Communication is the key to compliance. Everyone who touches the data must have a clear understanding of the data standards and the implications of non-compliance. Many organizations have had success integrating data capture and validation processes into the various sales plays in their sales playbooks. This can help ensure compliance across a large team.
Data integrity compliance can be enhanced further when data quality goals are established, monitored and communicated to the team. For example, one goal may be to populate 90% of CRM data fields for all Sales Qualified Leads.
Inbound marketing builds marketing data as prospects complete and submit lead capture forms. But it’s often incomplete. Prospects will typically only provide the bare minimum information that we ask for. Also, keep in mind that your prospect didn’t get the data integrity memo you sent your team, so they won’t adhere to your data quality rules. Deploying “drop down” fields that allow your prospect to select answers as opposed to typing them will help eliminate many common data entry errors.
It’s a good idea to have one person on your team monitor new leads as they come in on a daily basis. They can “clean and complete” the record. “Cleaning” is just making sure that all the data is entered appropriately into the CRM and the data quality rules are followed. “Completing” the data record requires a little time and research. For example, if we don’t know the prospect’s title, you can do a quick check of their company website or LinkedIn to find that missing information.
Lead capture forms are the most common method of capturing new prospect data with inbound marketing tactics. Your lead capture form can require multiple data fields be completed by the prospect – Name, Email, Phone, Company, etc. You can also capture lead qualification and segmentation questions. For example, “What is your annual I.T. budget?” or “What is your industry?”
There’s not a perfect formula or magic answer for what information should be required in a lead capture form. The more information you require, the more qualified your lead will be. But you’ll also generate fewer leads. It’s a balancing act.
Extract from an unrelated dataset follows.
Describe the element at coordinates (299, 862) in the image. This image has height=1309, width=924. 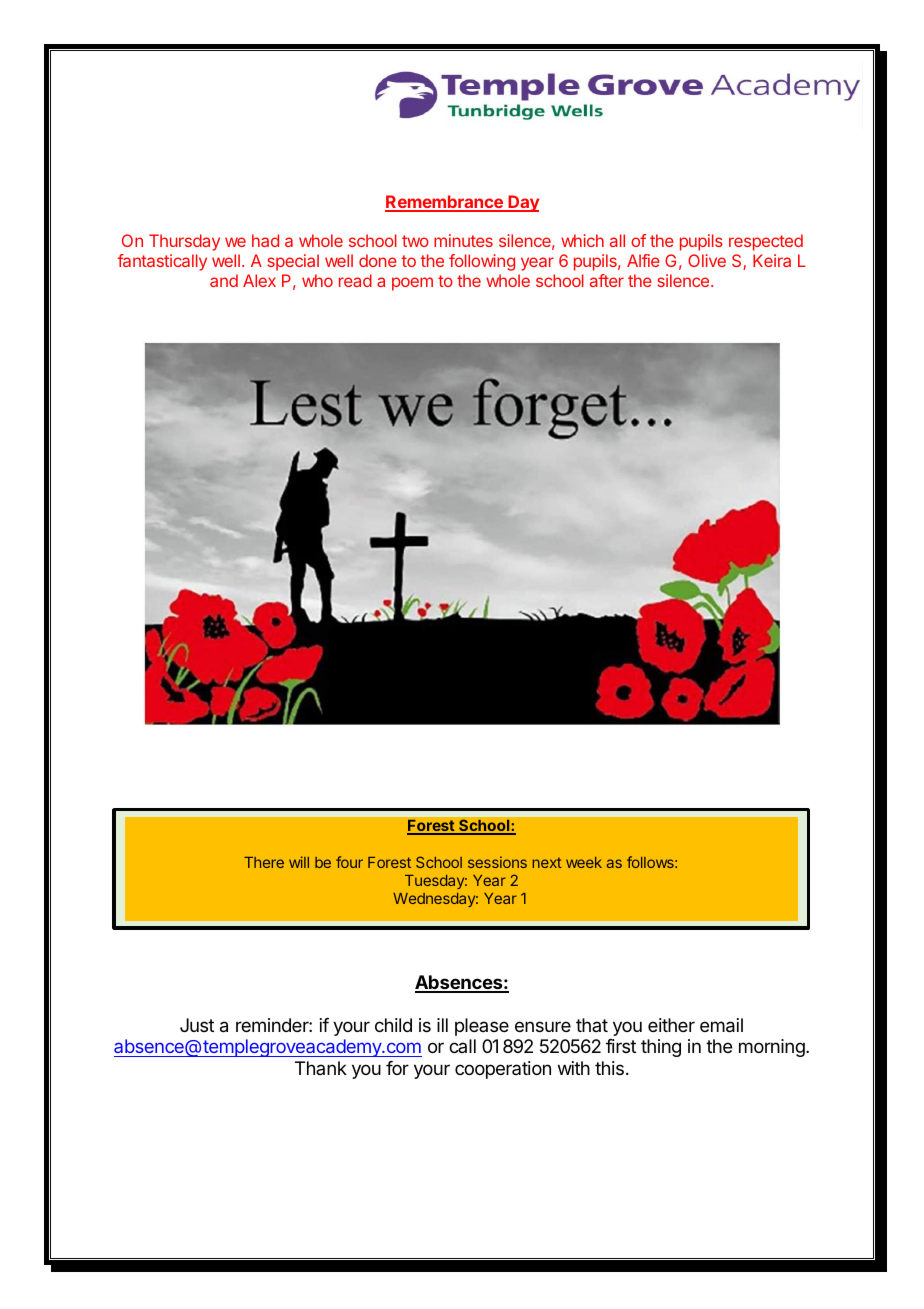
I see `will` at that location.
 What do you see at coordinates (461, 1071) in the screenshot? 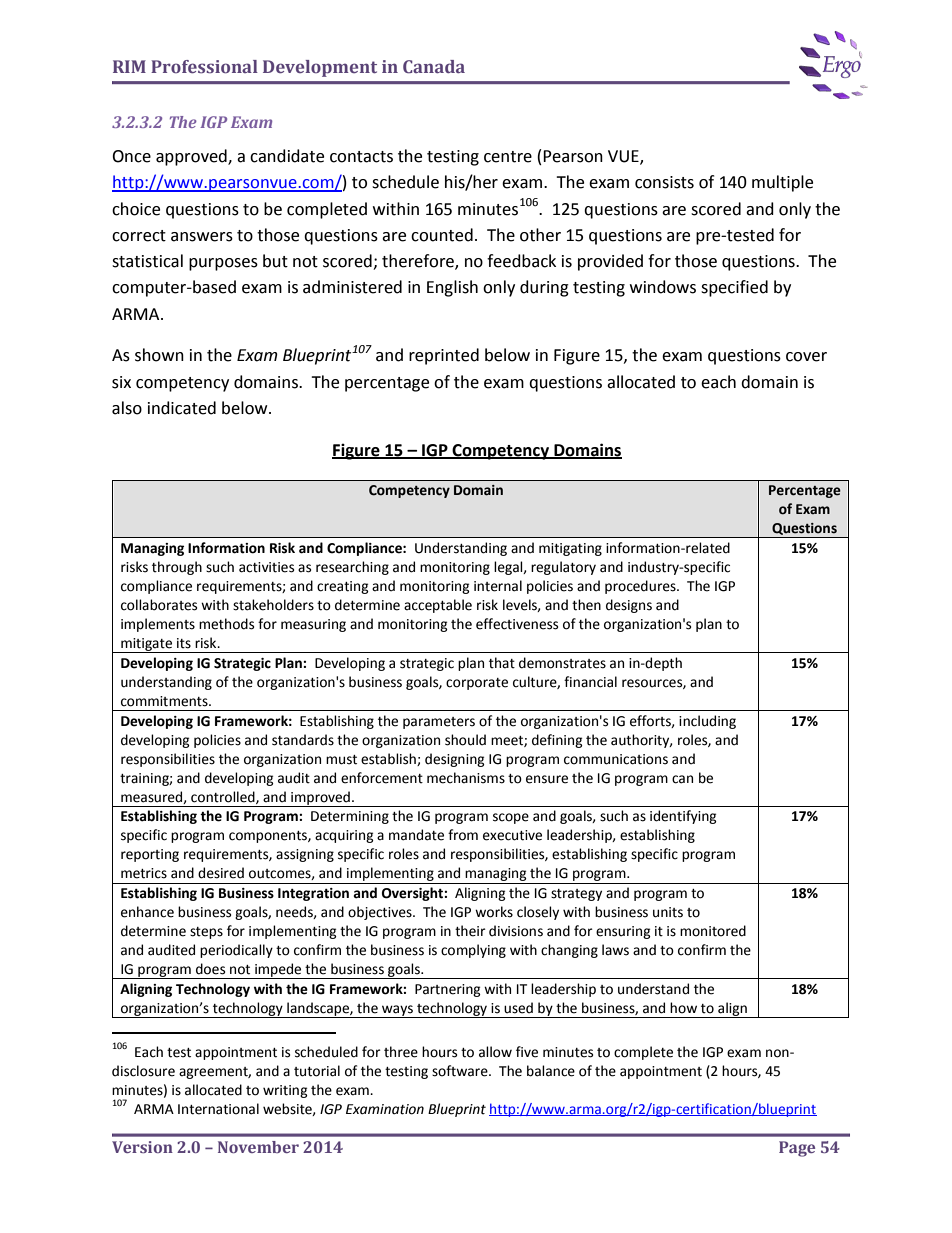
I see `software` at bounding box center [461, 1071].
If your focus is generating a high volume of top-of-the-funnel leads, then you may want to limit the required fields to just those that allow you to facilitate ongoing communication – name and email. Other fields (title, phone number, company, etc.) can be added, but just don’t make them required. The key is to test different approaches, monitor the results and make adjustments as necessary.
Not only do you want to grow the number of prospects in your database, you also want to grow the completeness of each record. The use of “smart forms” can help you build out your prospect profile data as you interact with them digitally over time. A “smart form” will recognize a prospect who’s returning and adjust the required questions based on their already known characteristics. For example, if we already know their name and email address, it doesn’t make sense to ask those same questions again. Instead, this time we can ask for their company and phone number or any other important data points you may be missing.
Marketing data can have a short life span, especially if it’s not used. Companies go out of business and change names. People get promoted or change jobs. Don’t neglect your marketing data. The best way to enhance your data is to use it. Your data will get cleaner the more often it is included in ongoing marketing campaigns.
Many marketing organizations put so much of a focus on generating new leads, that they completely ignore the leads that were generated last year or even last month. Sometimes the most valuable leads are the ones already sitting in your CRM. They weren’t bad leads. They just weren’t ready to buy yet. Don’t stop nurturing until they are completely disqualified. However, it may make sense to rest them for a period. You don’t want to “wear out your welcome.” But always review, recycle and attempt to re-engage.
Business leaders pay close attention to their assets – buildings, equipment, cash, trademarks, brand. It’s time to add “marketing database” to this list as well. Doing so can pay huge dividends in the future.